_About this task_: Send back all of the data, word for word.

(Data for this exercise)

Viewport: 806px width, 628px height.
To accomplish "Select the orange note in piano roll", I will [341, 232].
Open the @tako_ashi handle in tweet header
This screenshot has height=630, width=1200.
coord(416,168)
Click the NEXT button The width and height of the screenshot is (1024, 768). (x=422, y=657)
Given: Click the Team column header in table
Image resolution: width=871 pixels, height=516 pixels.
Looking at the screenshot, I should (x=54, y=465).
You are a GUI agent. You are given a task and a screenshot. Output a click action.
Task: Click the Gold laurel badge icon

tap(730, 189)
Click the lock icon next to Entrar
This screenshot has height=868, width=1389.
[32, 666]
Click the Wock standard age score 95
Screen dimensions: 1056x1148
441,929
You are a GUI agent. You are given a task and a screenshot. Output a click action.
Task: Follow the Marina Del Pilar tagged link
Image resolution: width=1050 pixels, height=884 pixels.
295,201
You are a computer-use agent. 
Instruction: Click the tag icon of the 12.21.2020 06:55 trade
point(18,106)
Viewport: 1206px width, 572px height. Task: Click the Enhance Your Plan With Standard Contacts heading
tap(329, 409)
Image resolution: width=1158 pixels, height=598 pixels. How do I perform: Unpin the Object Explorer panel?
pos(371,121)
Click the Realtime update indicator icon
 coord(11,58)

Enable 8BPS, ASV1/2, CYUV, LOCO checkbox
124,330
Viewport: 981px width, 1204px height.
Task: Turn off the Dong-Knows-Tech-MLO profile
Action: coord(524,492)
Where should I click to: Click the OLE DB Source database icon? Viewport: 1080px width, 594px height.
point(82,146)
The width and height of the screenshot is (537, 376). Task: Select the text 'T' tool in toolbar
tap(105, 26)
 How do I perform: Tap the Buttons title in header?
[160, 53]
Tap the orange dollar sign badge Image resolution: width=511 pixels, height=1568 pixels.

(End Data for this exercise)

_Problem solution_:
Viewport: 806px width, 628px height.
To accomplish "Select the orange note in piano roll", I will [341, 232].
Open the @tako_ashi handle in tweet header
This screenshot has height=630, width=1200.
coord(416,168)
Click the NEXT button The width and height of the screenshot is (1024, 768). (x=422, y=657)
Given: Click the Team column header in table
Image resolution: width=871 pixels, height=516 pixels.
Looking at the screenshot, I should (x=54, y=465).
You are a GUI agent. You are given a task and a screenshot. Output a click action.
Task: Click the Gold laurel badge icon

tap(730, 189)
Click the lock icon next to Entrar
This screenshot has height=868, width=1389.
[32, 666]
Click the Wock standard age score 95
Screen dimensions: 1056x1148
441,929
You are a GUI agent. You are given a task and a screenshot. Output a click action.
Task: Follow the Marina Del Pilar tagged link
Image resolution: width=1050 pixels, height=884 pixels.
295,201
You are a computer-use agent. 
Instruction: Click the tag icon of the 12.21.2020 06:55 trade
point(18,106)
Viewport: 1206px width, 572px height. Task: Click the Enhance Your Plan With Standard Contacts heading
tap(329, 409)
Image resolution: width=1158 pixels, height=598 pixels. How do I perform: Unpin the Object Explorer panel?
pos(371,121)
Click the Realtime update indicator icon
 coord(11,58)

Enable 8BPS, ASV1/2, CYUV, LOCO checkbox
124,330
Viewport: 981px width, 1204px height.
Task: Turn off the Dong-Knows-Tech-MLO profile
Action: coord(524,492)
Where should I click to: Click the OLE DB Source database icon? Viewport: 1080px width, 594px height.
point(82,146)
The width and height of the screenshot is (537, 376). Task: Select the text 'T' tool in toolbar
tap(105, 26)
 How do I perform: Tap the Buttons title in header?
[160, 53]
Tap the orange dollar sign badge Image resolution: width=511 pixels, height=1568 pixels.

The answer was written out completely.